I had no map and no guidebook. All I had were my almost illegible directions to my chosen hostel written in my notebook. But I knew Paris well enough from previous visits to find my way twenty minutes across town to Montmartre and the hostel I’d stayed in the last four times I’d been there. But again they were full. I asked the guy at reception if I could use the common room computer to search for somewhere else.
“The internet is only for guests,’ he said.
“I’ll pay for it,’ I told him. “It says here €2 for half an hour. I won’t be any longer than that.’
“There is an internet café around the corner. If you take the first right and then …”
But I’d stopped listening. My previous loyalty or any shred of human decency to help a man in need obviously meant so little this scarf-wearing asshole. I picked up my bags and walked out.
Like a vagrant
I found an internet café eventually. But every hostel within walking distance was full. I’d paid for thirty minutes of that painfully slow connection and after twenty minutes I’d had enough. I could spend all afternoon searching then walking, checking in and sorting myself out. I was due to catch the Paris to London train at 07:15 the following morning. I planned to be out until well after midnight. Best just to get myself to Gare du Nord, leave my rucksack in left luggage, then get some hardcore Paris photo taking done before I wasted the day.
And that’s what I did. What good was getting a hostel for four hours of sleep anyway? It only cost me €4.20 for 24 hours of Gare du Nord bag leaving. In any language that made economic and time saving sense. I knew I shouldn’t have been there. I knew I shouldn’t have made it this far. I should still have been somewhere on the trans-Siberian railway trying to make it from Ulaanbaatar to Moscow without a chance of making any of the European trains that got me to Paris.

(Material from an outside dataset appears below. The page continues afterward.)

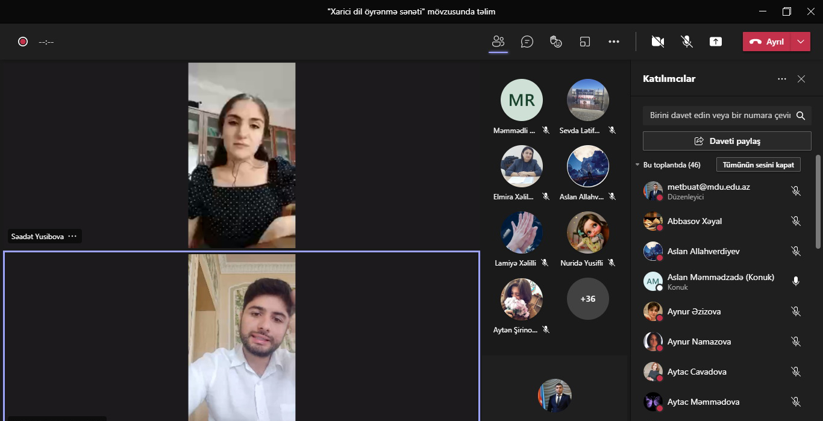This screenshot has height=421, width=823.
Task: Click the invite someone search field
Action: pos(719,116)

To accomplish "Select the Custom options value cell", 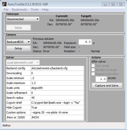I will [x=57, y=112].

All the way back to the border at Erlian when trying to get from China to Mongolia the trail of impending failure went. I couldn’t remember the last time I showered. My t-shirt was turning brown with dirt and my socks were more hole than cotton. The heels of my shoes were coming apart inside and I had to keep pulling my socks down over my foot so that my own heels weren’t exposed to their rubbing. They were already starting to blister. But Paris was mine for a day and a night. I wouldn’t be deterred.
A night at the Gare du Nord
Until well after 01:00 I was at it. The lights of Notre Dame had just gone out when I sat down to rest before heading back to Gare du Nord. I heard a squeaking sound over the square and looked over to see a line of rats running stealthily along the low wall and into the overflowing dustbins. There were at least five of them in the first wave, silhouetted in the darkness, looking like a crack assault team on operations. I looked over to the other dustbins and saw the same. I’d never seen so many rats. It got so I started to panic when I saw a dustbin up ahead. I’d see the shadows and hear the squeaking and move to skirt as safely as I could around the scene. By the time I reached Gare du Nord it was almost 3am. The station was closed.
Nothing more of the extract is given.